Her husband was an English teacher in same school. I was properly terrified of him. He was so strict. He was also the best teacher I ever had, I hung on his every word, partly through fear but also respect. If you did exactly what he said to do at a level you did well. Owe my A at least in part to him.

Female pe teacher who always supervised showers. Turned out years later she was gay and complaints had been put in about her. I didn't like her but never noticed anything off in the showers.

Head teacher nun. Was an absolute vile evil witch. The most opposite of a holy person I could ever describe. Clearly hated children.

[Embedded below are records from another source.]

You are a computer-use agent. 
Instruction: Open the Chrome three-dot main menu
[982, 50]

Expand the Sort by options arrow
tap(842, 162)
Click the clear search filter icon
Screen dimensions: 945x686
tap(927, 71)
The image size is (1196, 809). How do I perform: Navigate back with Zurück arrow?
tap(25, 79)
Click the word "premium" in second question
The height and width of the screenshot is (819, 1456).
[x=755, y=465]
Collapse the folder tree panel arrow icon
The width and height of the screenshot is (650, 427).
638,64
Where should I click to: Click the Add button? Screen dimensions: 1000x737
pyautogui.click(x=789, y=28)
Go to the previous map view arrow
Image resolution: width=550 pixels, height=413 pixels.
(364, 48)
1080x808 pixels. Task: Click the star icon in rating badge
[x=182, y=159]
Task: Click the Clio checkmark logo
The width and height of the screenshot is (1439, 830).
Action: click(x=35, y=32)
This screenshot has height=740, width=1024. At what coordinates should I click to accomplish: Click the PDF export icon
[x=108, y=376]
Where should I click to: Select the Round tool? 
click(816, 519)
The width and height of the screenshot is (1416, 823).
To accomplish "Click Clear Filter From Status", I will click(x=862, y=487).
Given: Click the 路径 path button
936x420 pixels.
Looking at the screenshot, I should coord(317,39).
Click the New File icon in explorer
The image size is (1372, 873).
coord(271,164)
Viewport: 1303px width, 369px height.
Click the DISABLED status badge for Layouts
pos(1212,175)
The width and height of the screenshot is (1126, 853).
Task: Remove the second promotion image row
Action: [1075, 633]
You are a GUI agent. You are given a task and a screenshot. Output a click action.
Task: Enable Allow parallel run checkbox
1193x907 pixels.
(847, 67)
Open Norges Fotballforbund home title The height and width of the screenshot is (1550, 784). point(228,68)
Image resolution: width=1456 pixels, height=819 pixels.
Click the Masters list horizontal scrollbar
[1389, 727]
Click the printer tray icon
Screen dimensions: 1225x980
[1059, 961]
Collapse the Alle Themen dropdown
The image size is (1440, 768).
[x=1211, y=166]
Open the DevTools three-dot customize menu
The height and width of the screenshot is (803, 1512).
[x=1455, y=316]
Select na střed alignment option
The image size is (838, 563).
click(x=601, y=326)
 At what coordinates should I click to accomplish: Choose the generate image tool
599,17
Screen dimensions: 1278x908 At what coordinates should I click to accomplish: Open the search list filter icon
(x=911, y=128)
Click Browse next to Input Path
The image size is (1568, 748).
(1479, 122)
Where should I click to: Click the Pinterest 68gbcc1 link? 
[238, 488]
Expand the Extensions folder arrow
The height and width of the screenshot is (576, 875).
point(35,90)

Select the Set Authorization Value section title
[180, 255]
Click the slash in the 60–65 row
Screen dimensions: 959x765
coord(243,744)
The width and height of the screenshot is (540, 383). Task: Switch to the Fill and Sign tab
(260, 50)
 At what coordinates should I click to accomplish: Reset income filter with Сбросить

Ah... Those were the days Grin

Awwlookatmybabyspider · 02/04/2018 00:07

My reception teacher. I was a bit late starting not too sure why, so by then everyone sort of knew each other. Anyway I told my mum is was scared and I was an appallingly shy and anxious child, anyway.
My mum said. Well when you go just say "Hello everyone I'm Clare anyway I tool my mum's good advice and the teacher just said. Oh no we don't do that here. Don't be silly. Can you imagine how humiliated i felt as ive alluded to i was painfully shy, of course back in them days teachers were like God's so you daresen challenge them.
Anyway I think where my school phobıa came from. I used scream and shake going in everyday. I eventually went to another school which was far from brilliant but a billion times better than where I was. I still had my off days. However I moved to a new school again at 8 due to a house move and I loved it then. I just used to run straight in. I'd be up every morning at 6 wanting to go to school.Grin Now we'll never know if I didn't settle in Reception because of that bitch or Wether I'd have been like that even if she was like Miss Honey from Matilda, some how though I seriously doubt it. Yes I was shy before I starTed so that can't have been anything to do with her
However shy children can still enjoy school.